◆ Objective ◆
Put the lines from the start of the rows through the line containing "(x=645, y=407)", inclusive, into a numbered list without blank lines, and leave the pictures out of your answer.

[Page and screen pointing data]
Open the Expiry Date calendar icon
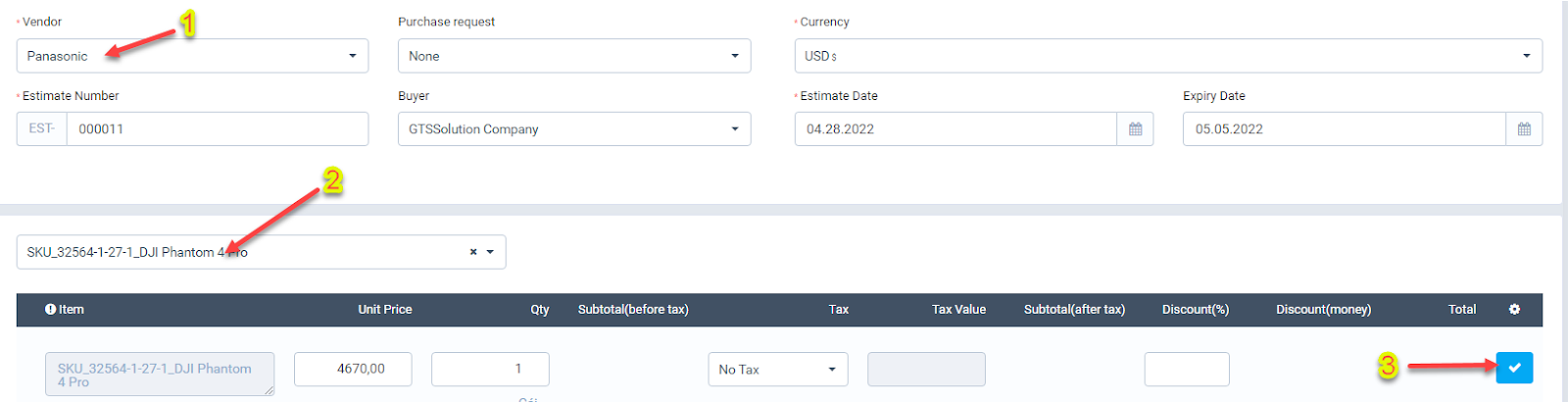The height and width of the screenshot is (402, 1568). point(1524,129)
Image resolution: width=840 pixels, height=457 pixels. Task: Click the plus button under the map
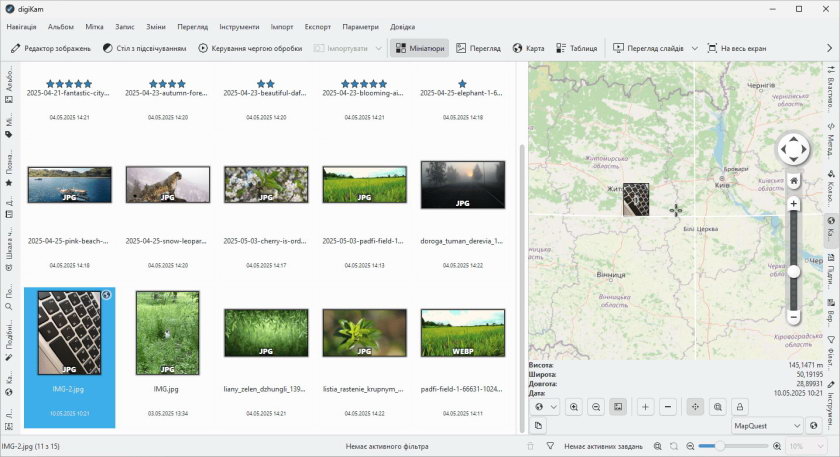(x=645, y=407)
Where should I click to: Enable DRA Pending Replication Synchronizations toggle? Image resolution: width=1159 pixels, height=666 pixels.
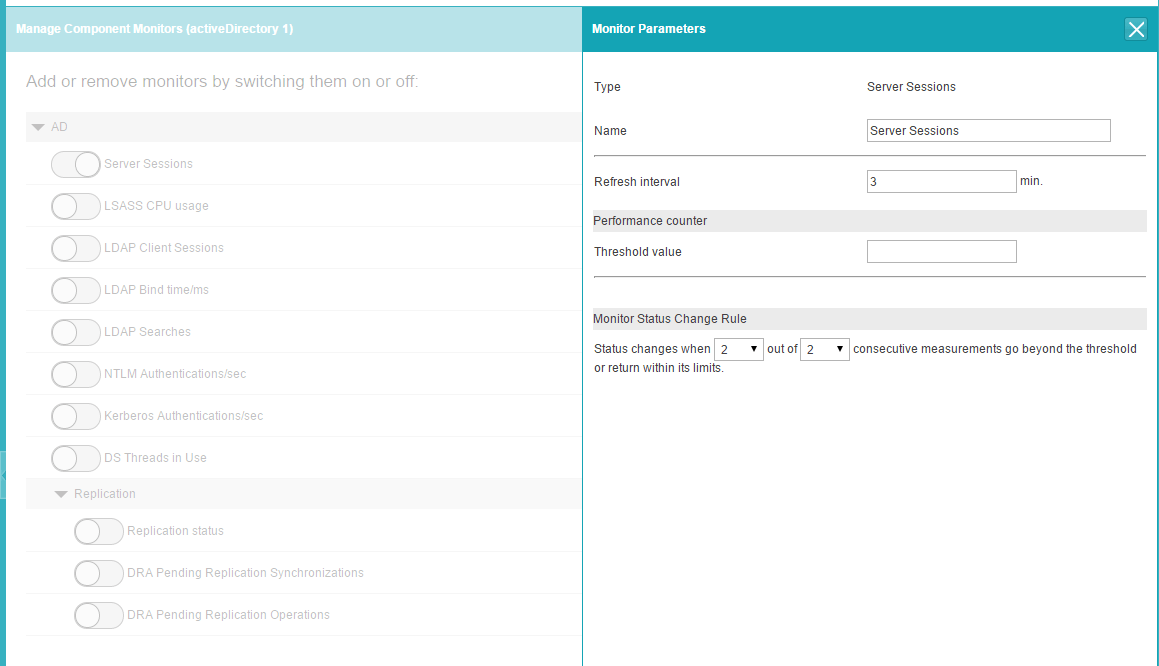point(99,573)
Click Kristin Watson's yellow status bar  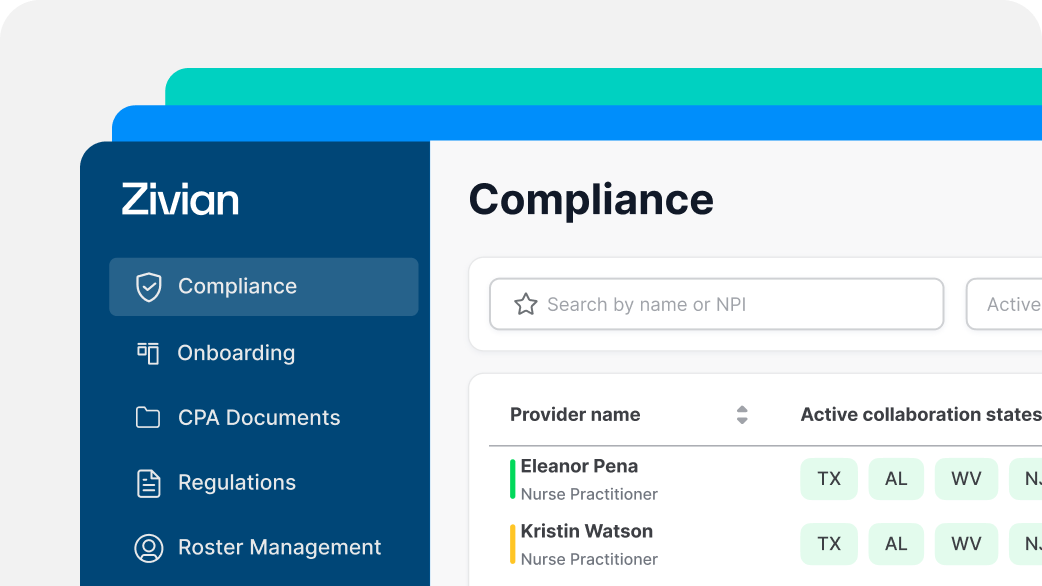pyautogui.click(x=513, y=544)
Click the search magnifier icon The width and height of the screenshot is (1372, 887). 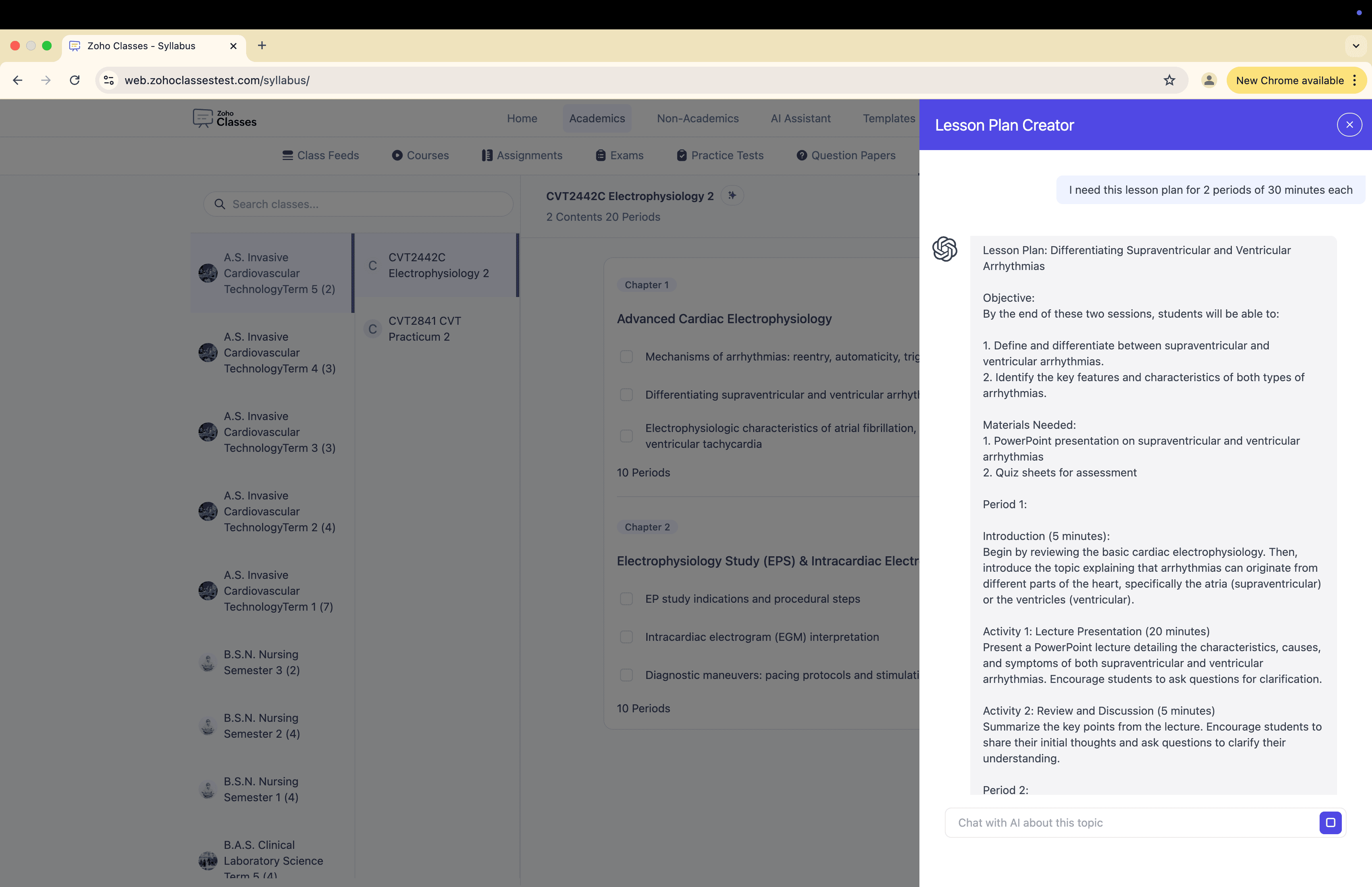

◆ Response to this exercise ◆
1. Open the Expiry Date calendar icon
2. The height and width of the screenshot is (402, 1568). point(1524,129)
3. Image resolution: width=840 pixels, height=457 pixels. Task: Click the plus button under the map
4. (x=645, y=407)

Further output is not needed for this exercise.